Note that even Mikey doesn’t bother with the hands; he was probably more interested in all those ripply muscles. (Who isn’t? 😀 ) He drew what was important to capture, then he moved on!
But, Krista, what if I’m a pro, or I want to be? I can’t just leave bits out and expect people to hire me!
Well, okay. To some extent, that’s probably true, depending on what it is you’re trying to achieve. But…you’d probably be surprised by what people get away with, even (especially?) in marketing materials.
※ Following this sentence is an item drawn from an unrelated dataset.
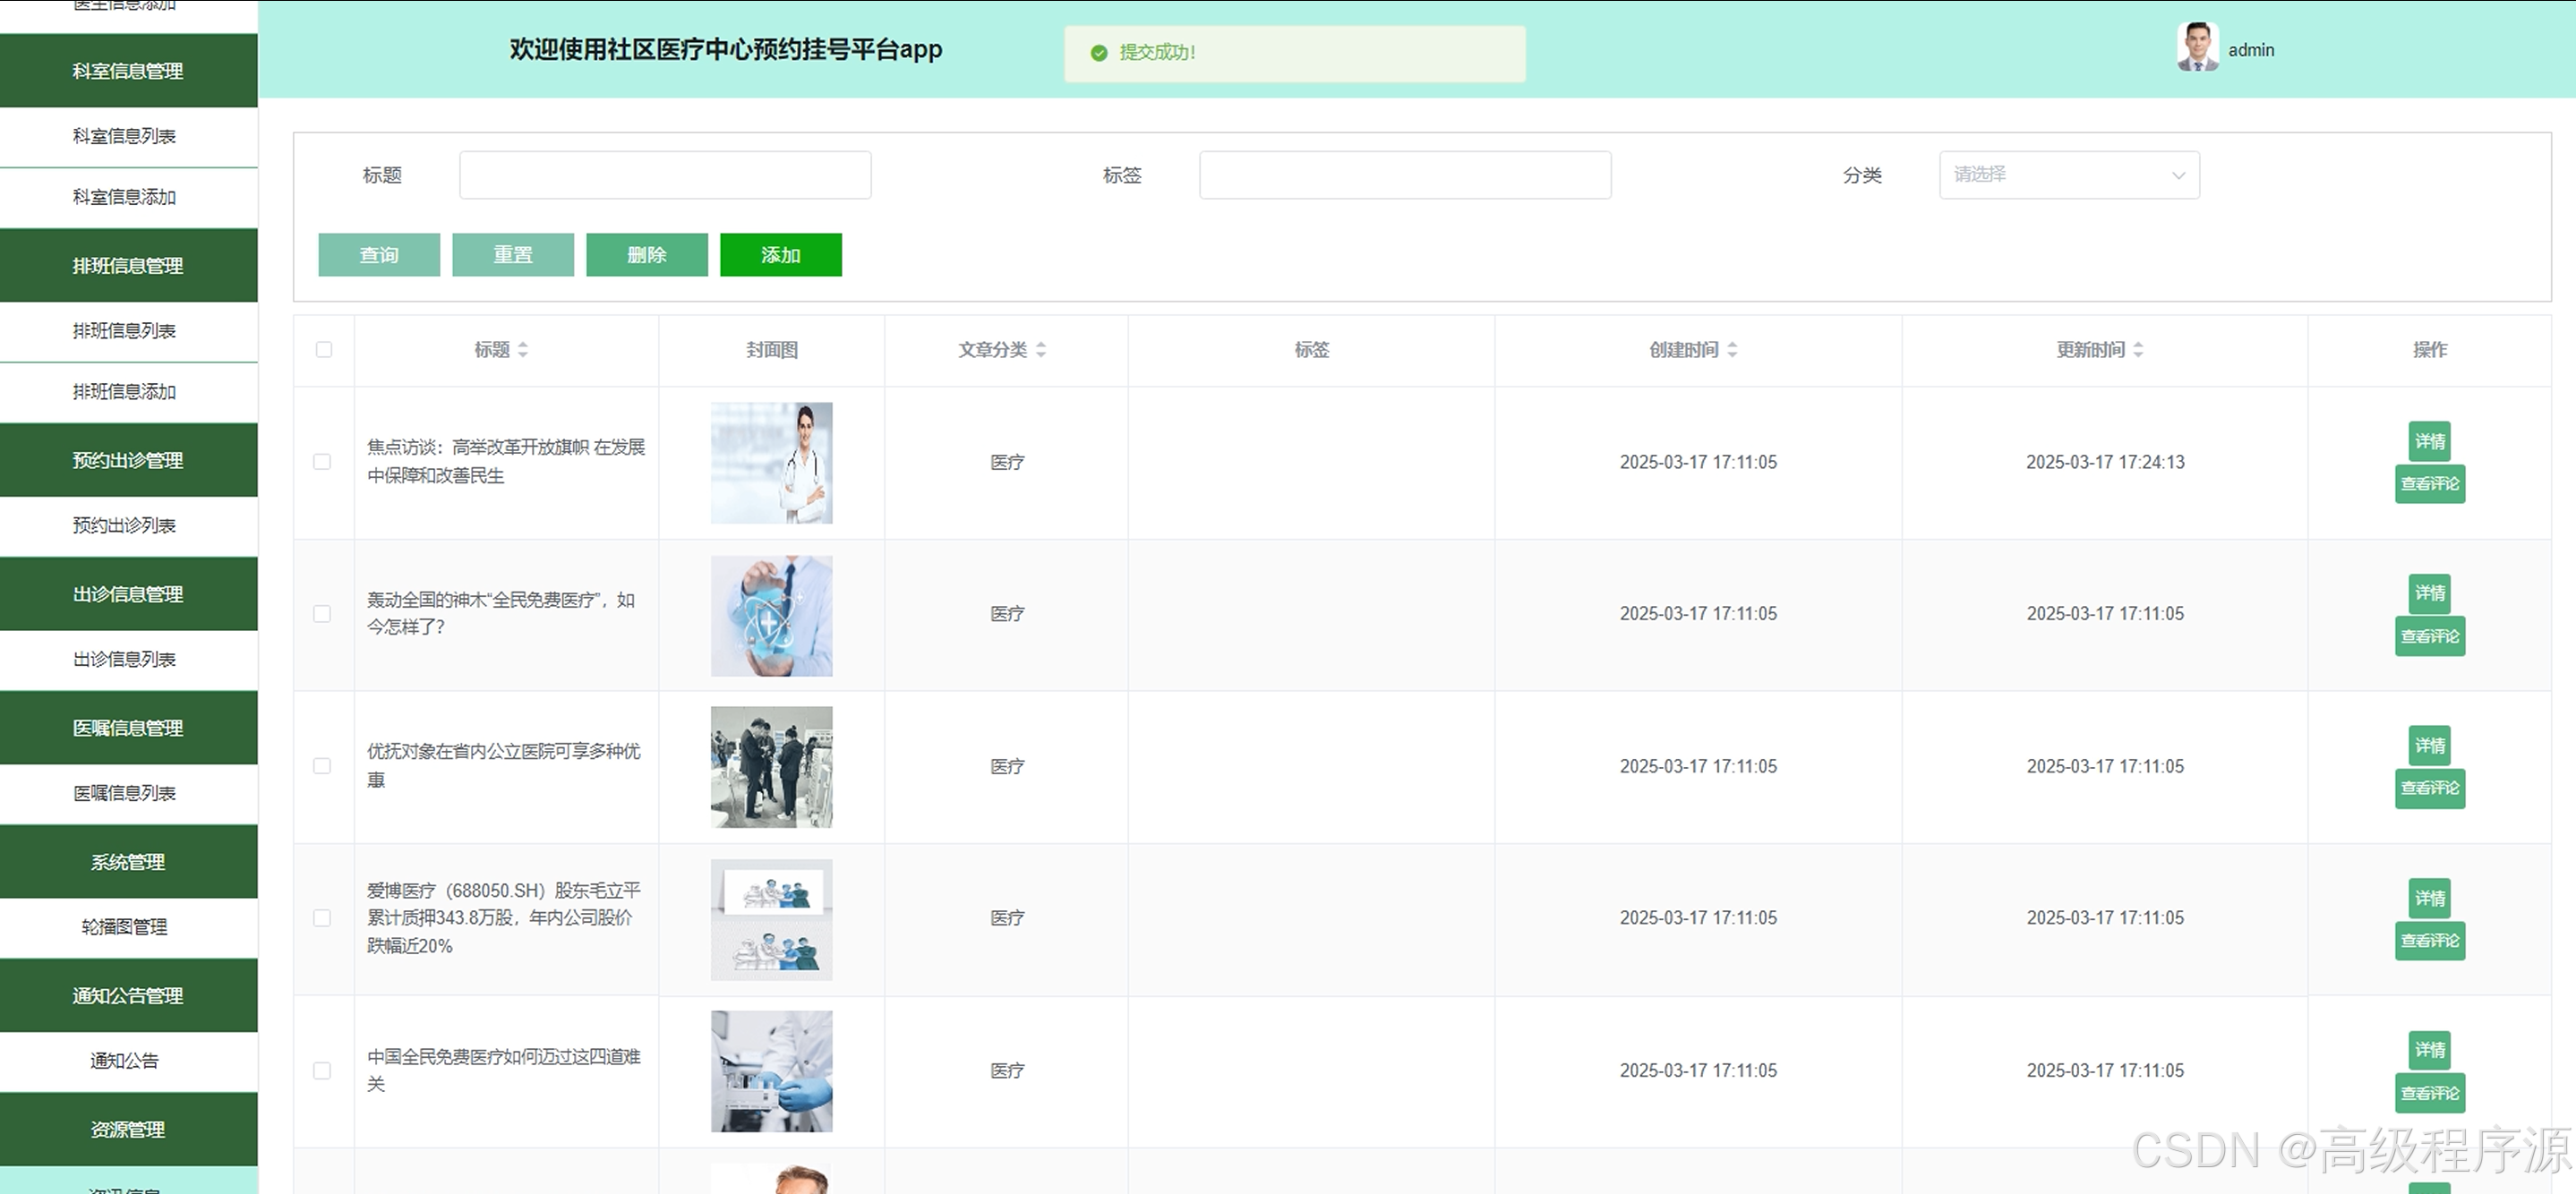The width and height of the screenshot is (2576, 1194).
Task: Open the 分类 请选择 dropdown
Action: click(2068, 175)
Case in point: MY favorite promo image ever, mostly for exactly this subject:
This was a frequently used bit of marketing art back in its time. And Disney seems pretty keen on having its characters on-model, particularly for promo materials. So what’s up with poor Brooklyn there? He’s got a….line…where his wing should be? I mean…it’s like, HALF there. And only one of them! And though it’s less obvious, Broadway and Hudson are each missing a wing too.
But somehow the image still works!
Would it be a better image if those wings had been drawn in?
Actually…..no, I don’t think so. I think Brooklyn’s wing would throw off the balance and really hide a lot of Broadway, and adding in Broadway & Hudson’s wings would just create more visual noise. So I have to think this was done intentionally; it wasn’t an oversight. As such, it’s amazing what they got away with! (And it probably took me years before I even looked closely enough to notice.)
This is just cheating. You’re not even trying, Alex.
So! When you draw, focus on getting your idea down. Most sketching you do probably should be super quick. Like less than an hour. Less than 15 minutes, even. And heck, if you’re just having fun working on it, sure, shade it, render it, color it, whatever. But don’t work so long on something that it becomes a chore. It’s not worth it. There are just too many things to be drawn to spend all your time on one thing!
Draw, learn, then move on.
Also, be kind to yourself. 🙂
*This article may not be used as an excuse for not knowing how to draw certain things. Yes, you need to learn to draw hands, feet, faces, spheres, cubes, still lifes, shoes, fabric, shiny things, not shiny things, and cats. The internet loves cats.
Krista is a UI Artist. She paints, writes stuff, throws people, and occasionally dresses as an elf.